DATA FOR REVIEW START
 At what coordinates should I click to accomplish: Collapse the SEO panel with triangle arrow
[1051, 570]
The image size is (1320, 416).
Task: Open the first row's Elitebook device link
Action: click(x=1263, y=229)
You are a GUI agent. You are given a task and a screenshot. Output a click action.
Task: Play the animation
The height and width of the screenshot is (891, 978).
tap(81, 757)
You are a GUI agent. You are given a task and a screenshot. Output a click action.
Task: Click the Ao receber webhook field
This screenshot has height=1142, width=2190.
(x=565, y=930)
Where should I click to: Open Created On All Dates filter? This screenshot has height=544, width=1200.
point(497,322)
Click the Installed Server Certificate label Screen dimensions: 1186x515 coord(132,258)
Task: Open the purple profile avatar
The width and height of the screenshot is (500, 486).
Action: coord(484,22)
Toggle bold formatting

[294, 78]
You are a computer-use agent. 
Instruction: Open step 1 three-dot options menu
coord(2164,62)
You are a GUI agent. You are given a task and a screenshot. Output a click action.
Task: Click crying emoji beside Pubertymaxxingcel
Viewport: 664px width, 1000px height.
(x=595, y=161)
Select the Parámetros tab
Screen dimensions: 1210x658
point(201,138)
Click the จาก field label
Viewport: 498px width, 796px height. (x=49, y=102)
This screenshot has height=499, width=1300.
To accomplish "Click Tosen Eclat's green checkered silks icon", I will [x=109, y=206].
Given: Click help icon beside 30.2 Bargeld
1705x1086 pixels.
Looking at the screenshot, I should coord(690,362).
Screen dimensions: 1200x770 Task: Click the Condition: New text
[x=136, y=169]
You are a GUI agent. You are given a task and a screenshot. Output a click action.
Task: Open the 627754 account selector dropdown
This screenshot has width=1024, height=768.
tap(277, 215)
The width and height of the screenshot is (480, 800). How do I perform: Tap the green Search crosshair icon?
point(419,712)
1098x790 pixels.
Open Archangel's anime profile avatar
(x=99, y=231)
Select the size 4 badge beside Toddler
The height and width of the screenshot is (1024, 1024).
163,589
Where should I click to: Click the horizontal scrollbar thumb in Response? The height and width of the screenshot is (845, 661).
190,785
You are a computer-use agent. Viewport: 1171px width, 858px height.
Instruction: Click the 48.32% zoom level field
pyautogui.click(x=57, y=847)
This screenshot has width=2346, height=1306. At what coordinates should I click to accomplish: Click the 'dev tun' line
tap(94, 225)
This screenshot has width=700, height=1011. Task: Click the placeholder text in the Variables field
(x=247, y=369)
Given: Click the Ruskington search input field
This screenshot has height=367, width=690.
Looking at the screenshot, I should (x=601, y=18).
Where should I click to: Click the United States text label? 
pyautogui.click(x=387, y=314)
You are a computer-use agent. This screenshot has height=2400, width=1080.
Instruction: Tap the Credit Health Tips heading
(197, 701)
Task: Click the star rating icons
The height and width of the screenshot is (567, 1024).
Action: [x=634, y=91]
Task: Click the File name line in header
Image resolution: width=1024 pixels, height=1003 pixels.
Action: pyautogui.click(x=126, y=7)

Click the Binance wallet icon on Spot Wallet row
DATA FOR REVIEW END
▶ WORK TO BE COMPLETED
Show all lines above that contain "beside".

▶ ANSWER TO THE EXERCISE
Task: Click crying emoji beside Pubertymaxxingcel
Given: Click help icon beside 30.2 Bargeld
Select the size 4 badge beside Toddler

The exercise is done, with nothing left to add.